Cinéma et environnement

Il a identifié six lieux emblématiques de l’Esterel qu’il propose aux réalisateurs, comme un lac asséché l’été, qui a séduit Guillaume Canet et Marion Cotillard pour quelques scènes du film Rock’n Roll.
« On voulait une zone un peu désertique, qui ressemblait un peu à l’Australie. Dans Rock’n Roll, qu’ils sont venus tourner ici, il y a la petite particularité qu’à un moment, il y avait une histoire de promener un crocodile. Ça, c’est passé exactement ici », raconte Christophe Pint Girardot.

Qui dit cinéma dit parfois demandes loufoques de certains artistes, comme celle de Woody Allen pour son film Magic in the Moonlight.
« Ces bordures grises ne lui convenaient pas au niveau visuel. Elles n’étaient pas raccord avec la couleur de l’Esterel. Donc il les a fait repeindre deux fois à son équipe« , se souvient le technicien. Cependant, il est impératif de veiller à ce que les tournages ne perturbent pas l’écosystème du massif, classé Natura 2000.
« Dans ces falaises rocheuses, on a des espèces protégées qui nichent, comme le faucon pèlerin ou l’aigle royal. Pour des activités à risque ou dangereuses pour le site, on ne les réalise pas », assure-t-il.

Le rocher de la Saint-Barthélemy

Au cœur de l’Esterel se trouve le rocher de la Saint-Barthélemy, prisé à la fois par les cinéastes et les promeneurs. « Il n’y a plus de montée. C’est là où il y aura un des plus beaux points de vue », prévient Jean-Christophe Caron, guide pour Triloka. Des vacanciers y accèdent en VTT électrique, après une balade sur une route offrant un balcon sur la mer.
« C’est vraiment étonnant, il y a toutes ces roches rouges, on se croirait dans des paysages aux États-Unis, on a l’impression que les Indiens vont arriver », glisse une femme.

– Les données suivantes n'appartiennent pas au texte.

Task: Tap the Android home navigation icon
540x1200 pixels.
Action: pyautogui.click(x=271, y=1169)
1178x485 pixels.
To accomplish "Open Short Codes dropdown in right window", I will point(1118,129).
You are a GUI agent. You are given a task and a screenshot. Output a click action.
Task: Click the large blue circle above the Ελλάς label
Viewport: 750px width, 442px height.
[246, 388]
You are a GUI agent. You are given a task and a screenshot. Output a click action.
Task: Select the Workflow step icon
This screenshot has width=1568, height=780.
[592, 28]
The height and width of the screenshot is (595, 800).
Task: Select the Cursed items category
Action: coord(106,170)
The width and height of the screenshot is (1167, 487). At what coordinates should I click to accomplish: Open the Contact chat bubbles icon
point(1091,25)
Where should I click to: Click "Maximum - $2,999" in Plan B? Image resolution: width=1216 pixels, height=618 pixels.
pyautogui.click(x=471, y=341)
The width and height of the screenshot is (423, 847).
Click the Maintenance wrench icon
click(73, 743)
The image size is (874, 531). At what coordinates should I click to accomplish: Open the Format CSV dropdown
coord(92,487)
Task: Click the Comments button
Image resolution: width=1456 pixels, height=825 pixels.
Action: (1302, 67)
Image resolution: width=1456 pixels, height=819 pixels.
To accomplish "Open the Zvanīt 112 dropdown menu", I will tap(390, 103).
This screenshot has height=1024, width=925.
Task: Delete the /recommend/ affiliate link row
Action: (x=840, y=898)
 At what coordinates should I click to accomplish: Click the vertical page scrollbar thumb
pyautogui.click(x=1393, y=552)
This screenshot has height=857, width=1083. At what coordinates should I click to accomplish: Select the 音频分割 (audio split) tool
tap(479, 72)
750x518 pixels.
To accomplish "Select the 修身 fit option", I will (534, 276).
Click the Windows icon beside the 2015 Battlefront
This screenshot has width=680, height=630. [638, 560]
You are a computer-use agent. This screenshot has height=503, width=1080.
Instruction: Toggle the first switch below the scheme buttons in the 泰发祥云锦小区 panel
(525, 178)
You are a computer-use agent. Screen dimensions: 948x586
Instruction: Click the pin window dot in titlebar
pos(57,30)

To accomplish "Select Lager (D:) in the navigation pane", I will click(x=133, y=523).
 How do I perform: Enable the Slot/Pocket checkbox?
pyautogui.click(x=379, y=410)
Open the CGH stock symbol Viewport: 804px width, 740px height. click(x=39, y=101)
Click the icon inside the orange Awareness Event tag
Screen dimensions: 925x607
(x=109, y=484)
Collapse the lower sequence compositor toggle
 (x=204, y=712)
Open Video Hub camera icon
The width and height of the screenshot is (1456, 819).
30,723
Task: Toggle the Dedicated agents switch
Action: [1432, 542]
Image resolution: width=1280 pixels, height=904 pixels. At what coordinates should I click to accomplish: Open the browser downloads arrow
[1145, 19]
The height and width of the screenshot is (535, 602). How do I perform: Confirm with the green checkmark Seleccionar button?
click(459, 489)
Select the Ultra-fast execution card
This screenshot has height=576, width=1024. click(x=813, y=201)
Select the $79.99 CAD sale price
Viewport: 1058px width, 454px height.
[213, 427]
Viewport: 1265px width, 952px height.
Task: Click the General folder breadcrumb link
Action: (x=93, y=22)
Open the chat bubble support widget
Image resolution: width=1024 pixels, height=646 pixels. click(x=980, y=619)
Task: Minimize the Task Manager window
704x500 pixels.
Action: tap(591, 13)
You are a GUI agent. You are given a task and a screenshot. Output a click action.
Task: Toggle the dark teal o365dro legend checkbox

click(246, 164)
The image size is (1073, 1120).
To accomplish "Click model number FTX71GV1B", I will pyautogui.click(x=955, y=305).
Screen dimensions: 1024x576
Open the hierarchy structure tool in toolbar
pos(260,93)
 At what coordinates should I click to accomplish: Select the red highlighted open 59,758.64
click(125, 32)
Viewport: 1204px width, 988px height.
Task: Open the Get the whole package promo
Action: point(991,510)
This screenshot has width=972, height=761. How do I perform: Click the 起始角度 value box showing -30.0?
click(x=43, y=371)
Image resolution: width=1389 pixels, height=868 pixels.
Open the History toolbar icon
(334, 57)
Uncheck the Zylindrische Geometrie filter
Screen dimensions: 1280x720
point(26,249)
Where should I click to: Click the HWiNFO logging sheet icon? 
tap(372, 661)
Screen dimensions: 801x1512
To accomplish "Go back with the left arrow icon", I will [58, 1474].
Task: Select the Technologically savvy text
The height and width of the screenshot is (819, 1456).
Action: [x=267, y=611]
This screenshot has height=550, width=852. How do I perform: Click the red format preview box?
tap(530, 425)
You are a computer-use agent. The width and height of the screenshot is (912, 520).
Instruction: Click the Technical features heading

Pas de western ce jour-là, bien que certains s’y verraient bien. « Ça se comprend que ça soit utilisé dans les films, parce que le paysage est incroyable », s’enthousiasme une promeneuse.
« Je pense que c’est, à mon avis, un des plus beaux coins de France », abonde un homme.

Économie et préservation

Un site unique, qui se mérite : dans l’Esterel, chaque journée de tournage est facturée entre 600 et 2.000 euros. L’argent récolté est réinvesti dans l’entretien et l’aménagement du massif.